I used to experience a tiny surge of bliss every time I touched my life-partner, but lately when I hold my phone, I worry I've crossed into codependency.

Love is blind.

In an effort not to totally self-destruct, I've started to treat my cell like the hot potato it is (no exploding Galaxy Note pun intended). You've read the articles--about your phone's addictive properties, the Pavlovian pleasure pings, the time suck-age, and the strange but real phenomenon of feeling more isolated from your fellow humans because of "social" media. Blah, blah, blah. But have you considered the more sinister possibility that your phone is a conduit for your own hostile behavior, that it might be turning you into a deviant, a boor, a Donald Trump?

Ah, guns don't kill people, people kill people, you say, and a phone is just a phone--a talisman, a thing.

I'm not so sure. Remember Hal from 2001: A Space Odyssey? I watched 2001 late-night at a friend's house when I was a kid in the 70s, and the idea of a computer running us instead of the other way around--it about scared my sleepover, Ms. Pac-Man pj pants off.

I also saw the 70s blockbuster: Network. And guess what? I'm mad as hell and I'm not going to take it anymore.

Here's how your phone is Hal-ing you, and why you might want to get out of your chair, open the window and yell IMAHAINGTTIA:

1. LOL=Lying Out Loud. Sometimes text abbreviations don't even have the plus of being fewer syllables than actual words, and we're no longer just typing alphabet soup-isms, we're saying them--to each other's faces. OMG, CYA, TTYL, and my least favorite: LOL. Saying LOL is exactly not what it purports: laughing out loud. It takes something as organic as laughter and turns it into dehumanized text-speak. For me, it's the opposite of the desired response to a witticism. Saying LOL is sheer laziness, or, alternatively, I'm not that funny. And don't tell me you're LMAO when you're barely chuckling.

2. Hal's rewriting the rules of engagement. I had an al fresco, gorgeous fall lunch with a friend recently during which I swear the conversation was framed entirely by: the story of her phone. Look at the Craigslist couch I'm bidding on, look at the galvanized pipe closet I want to DIY from Pinterest, check out this (faked) photo of a creepy clown stalking the middle school parking lot. I had to keep my reading glasses handy long after the menus were swept away, TYVM. It would've been cheaper and more efficient to simply follow each other's Instagram feeds.

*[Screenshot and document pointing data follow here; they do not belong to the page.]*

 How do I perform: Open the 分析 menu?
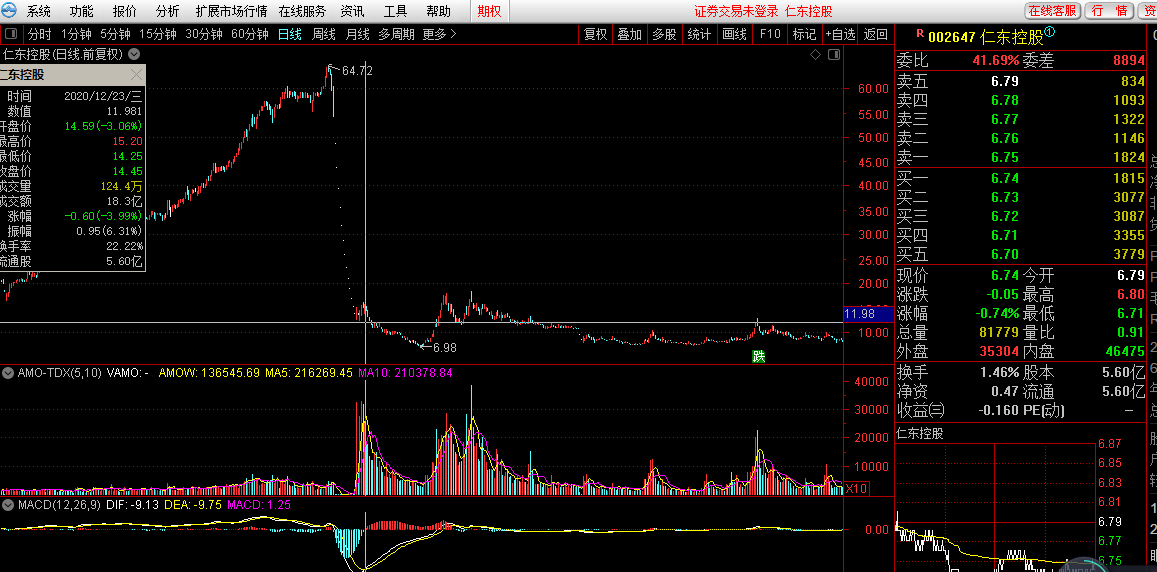click(168, 11)
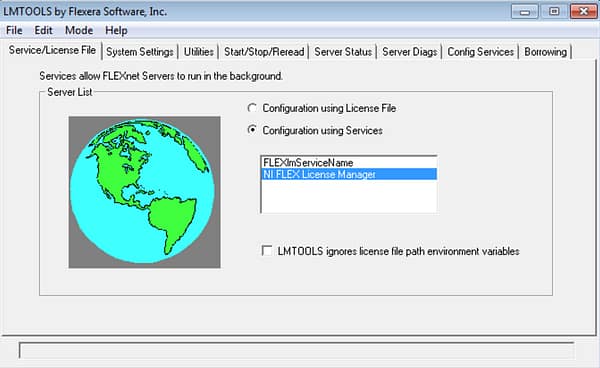The width and height of the screenshot is (600, 368).
Task: Switch to the System Settings tab
Action: coord(140,52)
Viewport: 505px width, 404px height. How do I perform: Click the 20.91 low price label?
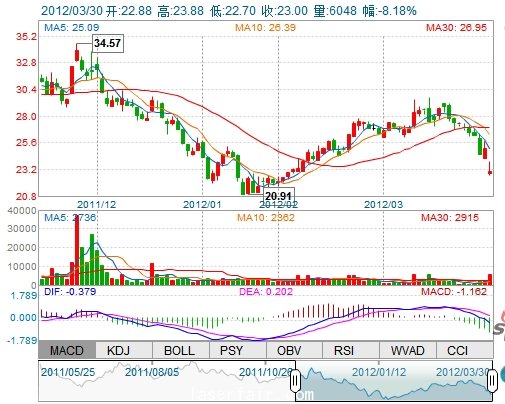click(x=279, y=195)
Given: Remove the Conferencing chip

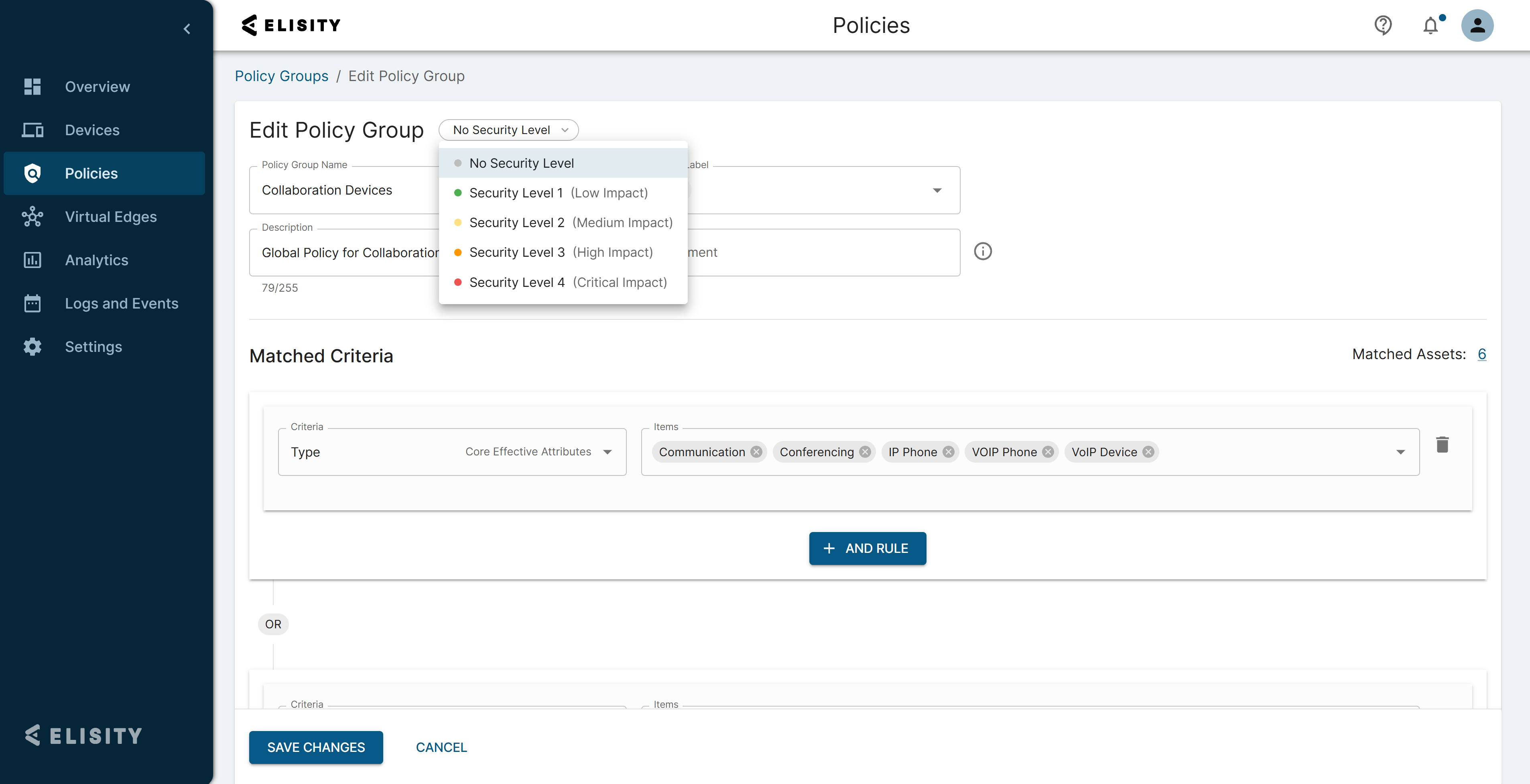Looking at the screenshot, I should (866, 452).
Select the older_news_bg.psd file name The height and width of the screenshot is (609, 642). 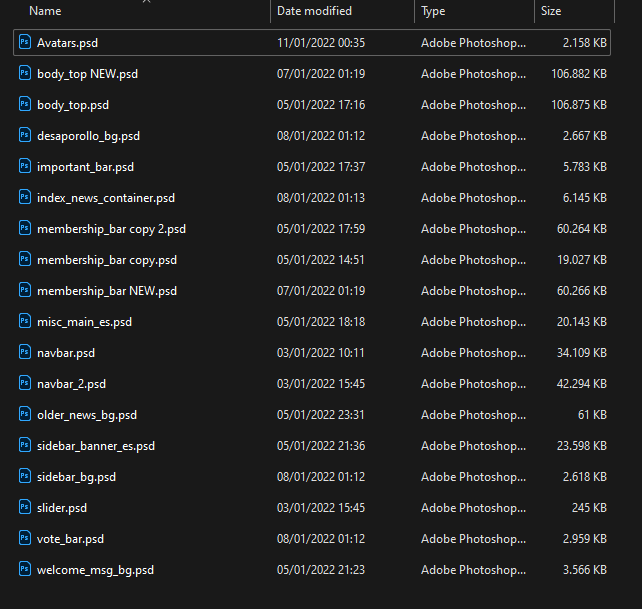(x=87, y=415)
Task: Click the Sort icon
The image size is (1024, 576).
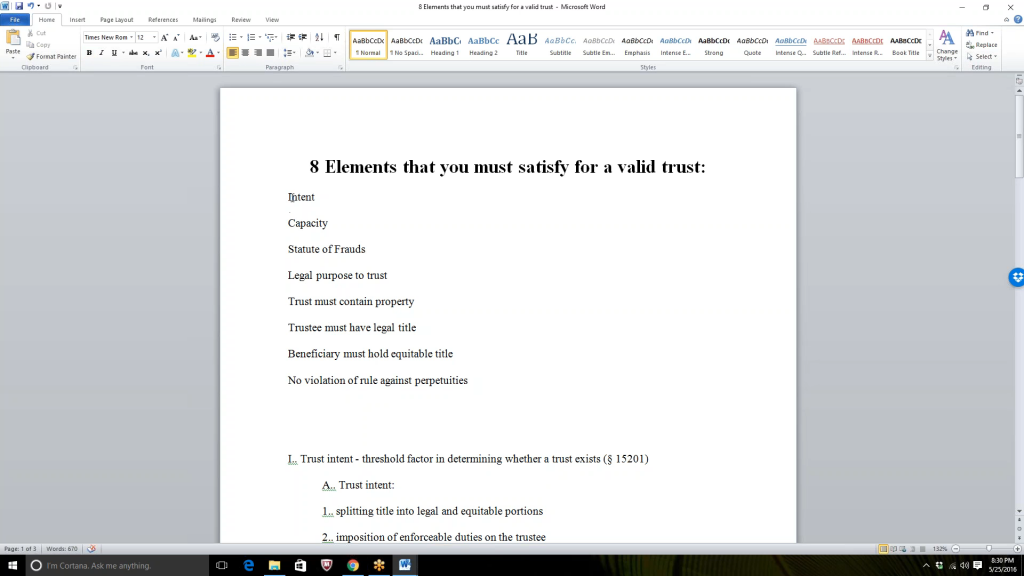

3. Where two or more gather, so will I be
... so sayeth your omnipresent device. All phones in a basket at the start of a social event is so 2010. There's new unwritten etiquette: If there are more than two of us, I can fade in and out of the convo at will, in between gazing lovingly at my phone--or fooling around with it under the table. Don't worry, I'll catch up. I may have to ask five times who, what, when and where we're talking about, but I'll catch up. Later I'll sigh, wondering why my friends and I have such superficial discussions, why things never go deep. And here's a classic: You're at a dinner party and someone innocently brings something up, like a movie. But, egad, he can't remember if the star is Ryan Gosling or Ryan Reynolds. You know what happens next: the draw, then an IMDB race so intense it almost crashes the host's Wi-Fi. Too many of these moments and you know what really crashes? The party.

4. This phone has been flagged. Your boyfriend just heard me pee, then flush. When did it become okay for you to gab--on speaker--in the next stall? We still have girls' rooms and boys' rooms, last time I checked (except at Target). I don't want to share my bodily functions with your beau, and I question why you do. May your device be drowned!

5. You're texting and driving. Just a little bit, you know you are. I am too. WTH are we thinking???

So, is it time to call it quits? I don't know how to kick Hal to the curb--if you figure it out, let me know. As much as I long to wriggle free, I don't want to miss a business call, or, God forbid (and I say this in all seriousness), the group text that my friends are meeting up for drinks.

But I've begun to pour cool water (figuratively, of course) on the hot and heavy.

Dear Hal,

You had me from hello, but things have got to change.

I used to pride myself on being one of those polite, phone-face-down on the restaurant table types. But lunch is a battlefield. No promises, no demands: Lately I shove that dang thing into the depths of my purse, with the used Kleenex wads and lint-covered breath mints where it belongs. This works well for me, mostly. (Except for the time last week when my daughter's school called. Five times. Still, what's 45 minutes, already? It's not like the kid was choking.)

To facilitate the pocketbook plunge, I bought a watch to tell me (and only tell me) what time it is. So when I'm feeling like it's time to quit your company, I can glance surreptitiously at my left wrist--probably while you're checking your phone.

I also had to come to terms with the fact that my phone was a possessive jerk about weekends, and I needed to make time for me. I'm not a doctor on call, after all--so don't hate me if I don't immediately Like your FB post about your garage-made moonshine or your 7-year-old's visit from the tooth fairy. I've started something I call no-screen Saturdays, and I so love what it does to restore my soul, sometimes no-screen Saturdays bleed over into Sundays. After a two-day Sabbath, by Monday morning, I'm fresh. An overflowing inbox? Bring it. Pop-up ads for The Way to instantly lose belly fat? No biggie.

Until around mid-afternoon Tuesday. By then, I'm fried again, and it STBM.